Go off-roading in a jeep
The Big Bear Jeep Experience offers the chance to traverse some of Big Bear’s jeep paths, including some advanced rock crawling trails. Tours range from one to four hours, each one offering its own special features. In all cases, you’ll be the one behind the wheel, so you can choose the tour that you feel most comfortable with. The Holcomb Valley Gold Fever Trail, for instance, is a beginner trail, and you’ll get to see an old mine and a historic cabin. The Squeeze tour provides an introduction to using four-wheel drive, with guides helping you navigate rock formations, and the John Bull Jr. Trail and Gold Mountain Trail are for more advanced adventurers who have experience with more difficult terrain. Big Bear Jeep Experience is one of the top-rated outdoor activities in Big Bear Lake, with many visitors highlighting the helpful and knowledgeable guides.
The Bowling Barn
The Bowling Barn can be a great place to spend an evening after a long day of outdoor activities. The 16-lane bowling alley also has an arcade for younger guests, a laser maze obstacle course, a full-service grill and a sports bar for older guests who want to relax with a drink and watch a game. Families love the glow bowling experience when the staff turns down the lights, turns on black lights and turns up the music. Glow bowling starts around 8 p.m. during the week and earlier in the afternoon on the weekend.

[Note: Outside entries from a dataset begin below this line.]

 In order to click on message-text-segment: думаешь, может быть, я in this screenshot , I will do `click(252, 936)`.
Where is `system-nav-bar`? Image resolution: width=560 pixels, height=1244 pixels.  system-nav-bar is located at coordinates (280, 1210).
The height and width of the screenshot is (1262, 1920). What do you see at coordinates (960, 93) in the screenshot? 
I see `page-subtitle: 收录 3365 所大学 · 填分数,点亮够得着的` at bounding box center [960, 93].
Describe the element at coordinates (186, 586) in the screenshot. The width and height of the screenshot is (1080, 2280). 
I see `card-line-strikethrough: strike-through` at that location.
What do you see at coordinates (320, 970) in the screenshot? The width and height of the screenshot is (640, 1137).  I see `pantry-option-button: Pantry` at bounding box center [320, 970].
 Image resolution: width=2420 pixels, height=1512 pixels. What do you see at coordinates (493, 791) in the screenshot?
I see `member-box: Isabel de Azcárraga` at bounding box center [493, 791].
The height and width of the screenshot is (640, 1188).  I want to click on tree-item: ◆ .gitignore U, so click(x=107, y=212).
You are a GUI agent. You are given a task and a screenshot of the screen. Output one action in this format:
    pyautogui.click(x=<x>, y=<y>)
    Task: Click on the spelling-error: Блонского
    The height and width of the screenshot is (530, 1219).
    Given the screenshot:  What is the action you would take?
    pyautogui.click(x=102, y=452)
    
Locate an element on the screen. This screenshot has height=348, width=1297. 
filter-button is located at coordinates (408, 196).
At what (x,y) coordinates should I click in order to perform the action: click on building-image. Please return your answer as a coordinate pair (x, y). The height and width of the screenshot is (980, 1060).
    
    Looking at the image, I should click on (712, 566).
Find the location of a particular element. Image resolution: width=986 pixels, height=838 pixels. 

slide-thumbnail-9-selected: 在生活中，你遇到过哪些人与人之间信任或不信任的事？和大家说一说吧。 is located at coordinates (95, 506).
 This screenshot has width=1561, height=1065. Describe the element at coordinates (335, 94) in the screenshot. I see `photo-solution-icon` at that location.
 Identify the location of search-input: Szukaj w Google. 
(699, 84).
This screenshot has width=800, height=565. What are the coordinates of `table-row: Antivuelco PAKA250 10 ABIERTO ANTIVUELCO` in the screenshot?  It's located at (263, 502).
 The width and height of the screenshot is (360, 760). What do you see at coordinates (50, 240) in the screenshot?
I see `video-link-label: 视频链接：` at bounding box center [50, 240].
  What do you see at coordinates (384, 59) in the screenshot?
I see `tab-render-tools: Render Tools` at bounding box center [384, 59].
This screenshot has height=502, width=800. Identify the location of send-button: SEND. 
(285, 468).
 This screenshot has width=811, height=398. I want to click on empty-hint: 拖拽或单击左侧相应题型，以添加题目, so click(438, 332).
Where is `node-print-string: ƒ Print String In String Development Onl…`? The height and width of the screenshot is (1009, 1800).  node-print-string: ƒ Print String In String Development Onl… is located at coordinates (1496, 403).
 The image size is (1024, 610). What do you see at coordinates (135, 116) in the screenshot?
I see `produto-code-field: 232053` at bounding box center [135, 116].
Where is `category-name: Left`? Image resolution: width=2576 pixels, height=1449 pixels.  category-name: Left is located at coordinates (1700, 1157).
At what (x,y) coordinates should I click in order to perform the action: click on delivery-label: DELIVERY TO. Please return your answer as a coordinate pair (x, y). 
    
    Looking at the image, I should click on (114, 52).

Address: 40625 Big Bear Blvd., Big Bear Lake, CA 92315
Go horseback riding
At Baldwin Lake Stables, you can choose from a number of horseback riding tours, which can last anywhere between an hour and half a day. Baldwin Lake Stables also offers a sunset ride, where you’ll get to watch the sun set over the mountains from a scenic spot. The stables are 7 miles east of Big Bear, so you can enjoy the beauty of the wilderness without the crowds. Visitors relish the scenery, but the staff receives mixed reviews.